Characterization of the long rod-TNFa aptamer structure, specificity and stability. (a) Quality evaluation of either the long rod-no aptamer (LR) or the long rod-TNFa aptamer (LR-TNFa) after assembly (lanes 3, 6), after PEG purification (lanes 4, 7) and after PEG-polylysine addition (lanes 5, 8) as analyzed by gel electrophoresis. 1 kb double-stranded DNA was used as a ladder and specific bands are indicated on the left side, numbers are in kb. Scaff., P7560 ssDNA scaffold. Red arrows indicate staple excess and leftovers, green arrows represent the well-folded nanostructures before and after PEG purification, and the black arrows show the purified nanostructures coated with PEG_5K-K₁₀. (b) TEM image of the long rod-TNFa aptamer before and after PEG-Poly(lysine) coating as indicated. All scale bars are 100 nm. (c) Representative AFM images of the long rod-TNFa aptamer. Height is coded by color.

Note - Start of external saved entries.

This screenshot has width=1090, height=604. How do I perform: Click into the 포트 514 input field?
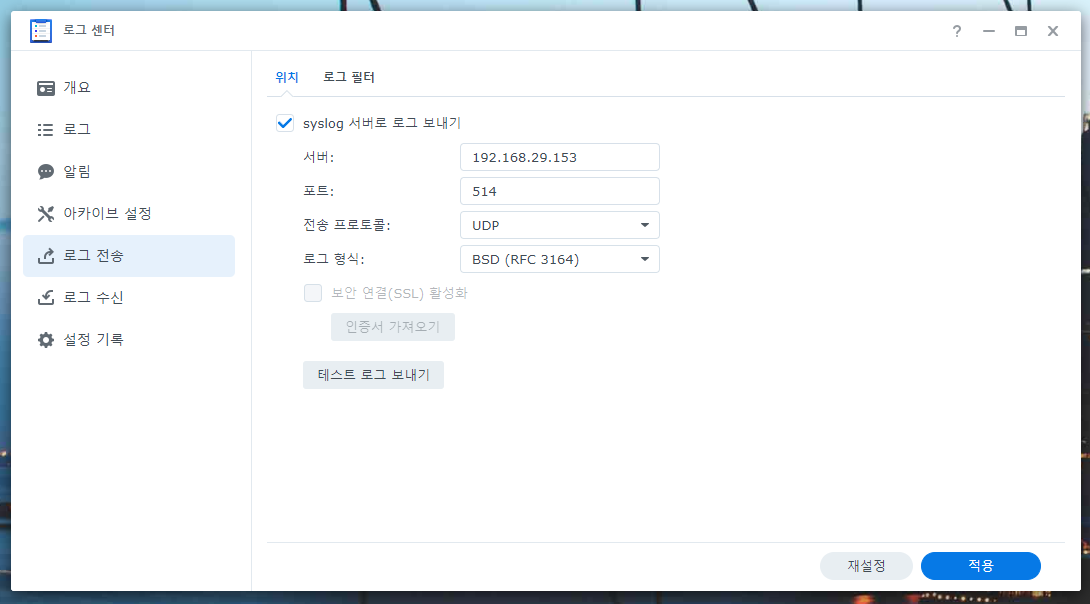coord(560,191)
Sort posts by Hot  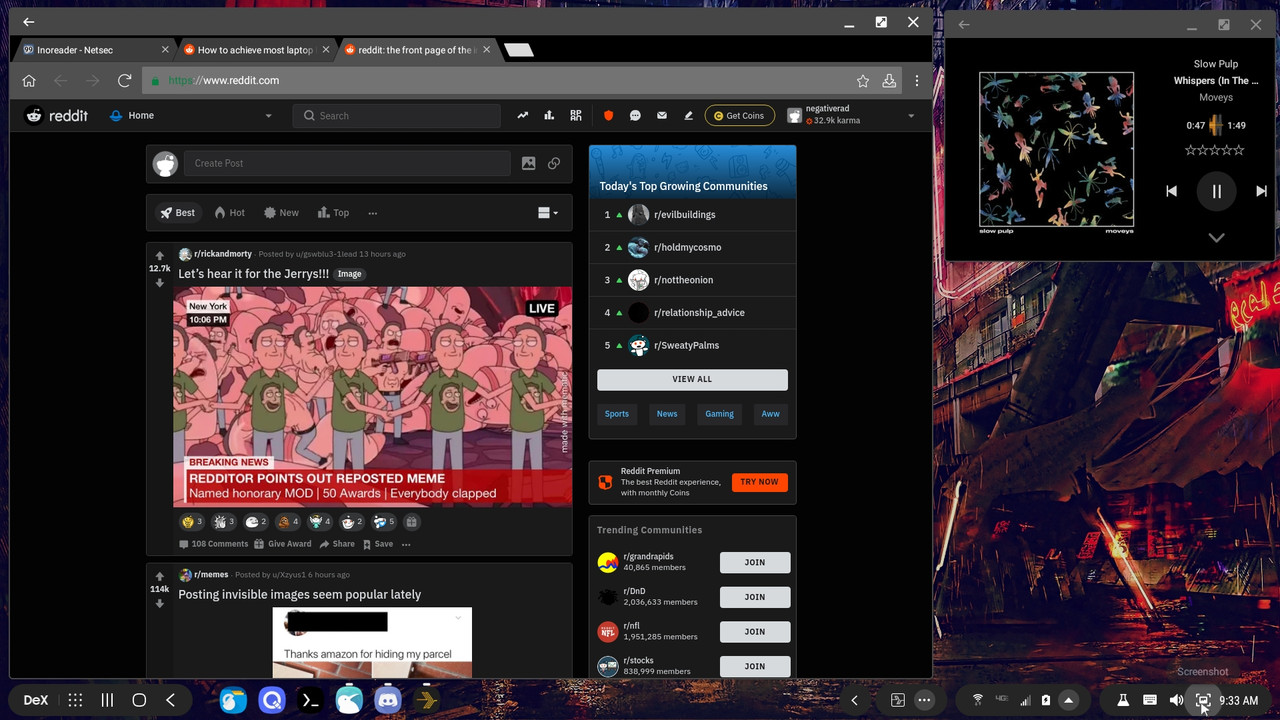(x=229, y=212)
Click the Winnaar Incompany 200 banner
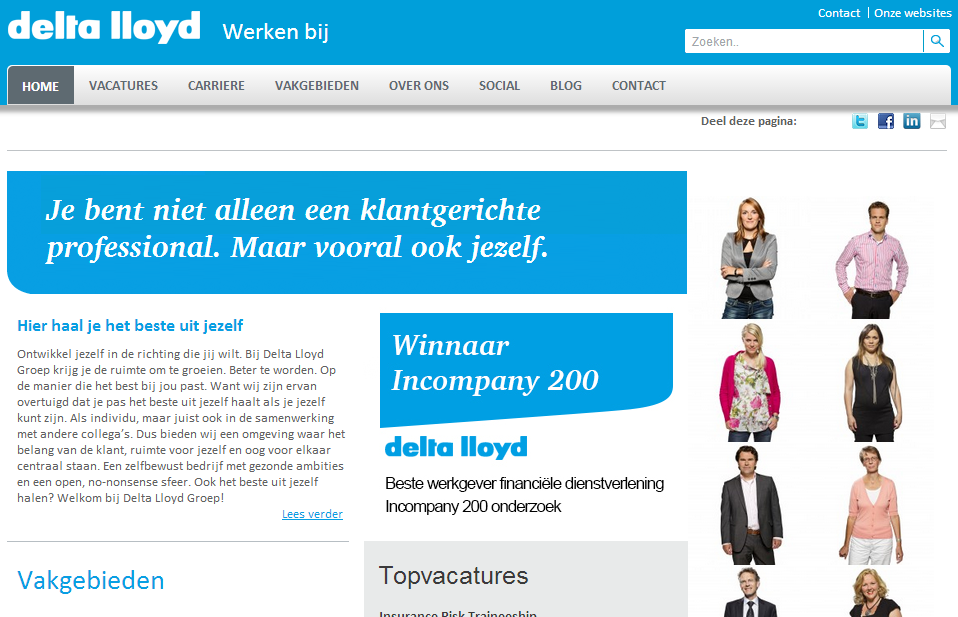958x617 pixels. tap(526, 367)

All scale bars are 500 nm. (d) Incubation of a reverse complement sequence for the TNFa aptamer with either the long rod-no aptamer (LR) or the long rod-TNFa aptamer (LR TNFa) followed by gel electrophoresis. 5ʹ or 3ʹ indicates the end at which the reverse complement oligonucleotide was tagged with Cy3. (e) FACS analysis of long rod binding to recombinant human TNFa protein-coated streptavidin (SA) beads. (f) Time-dependent stability of the long rod-TNFa aptamer in human serum. Half of the samples were treated with DNase I 192 h following incubation. Structure integrity was calculated as described in “Methods”. Data presented are the mean values ± SEM.

Figure 4

Biodistribution of long rod DNA origami following ear injection. (a) Live image analysis of total body biodistribution over time of the long rod DNA origami nanostructure after its injection into the left ear of nude mice. First two mice (from left to right) in each image were injected only with the vehicle. Heat map false color correlates to FRET levels. (b) Quantification of total efficiency fluorescence obtained in the left ear from (a). Same region of interest (ROI) was chosen around the injection area for each mouse and the fluorescent total efficiency of Atto 488, Atto 647N and FRET channels was measured in each ROI along time points. Calculations were performed as described in “Methods”. Marked rectangle is enlarged at the right. Data presented are the mean values ± SEM. Dashed lines in the magnified graph on the right indicate t_1/2.

Figure 5

Long rod DNA origami coated with TNFa aptamers ameliorates inflammation indices in a DTHR mouse model. (a) Schematic illustration of TNCB-induced DTHR in humanized TNFa mice with two different treatment regimens, preventative (i.e., treatment is administered before the challenge with the hapten) and therapeutic (i.e., treatment is administered following the challenge) as indicated. (b) Ear thickness measurements before and at the indicated time points after TNCB challenge of nonsensitized mice (healthy), untreated TNCB-sensitized mice (vehicle), long rod-treated TNCB-sensitized mice, or infliximab-treated TNCB-sensitized mice. Both vehicle and healthy mouse groups were injected in their right ear with the buffer in which the long rod was dissolved in. All treatments were administered in mice sensitized with TNCB and challenged with TNCB, either before or after the challenge, as indicated. Long rod − / + TNFa aptamer was injected into the mouse right ear; infliximab was injected intravenously.Sensitization and challenge were performed as indicated in the method section. Data presented are the mean values ± SEM from two independent experiments, n = 4. Significance was determined by ANOVA with Tukey's multiple comparison test, and is indicated by asterisks (*P < 0.03; **P < 0.008; ns not significant). (c) Representative histopathological images of ear sections from the indicated mouse groups. All ear sections were fixed 72 h after ear challenge followed by hematoxylin and eosin staining. Red arrows indicate an increase of the dermis (healthy group), or the epidermis (vehicle group); yellow arrows indicate inflammatory infiltration; green arrows indicate crust formation. All scale bars are 200 µm.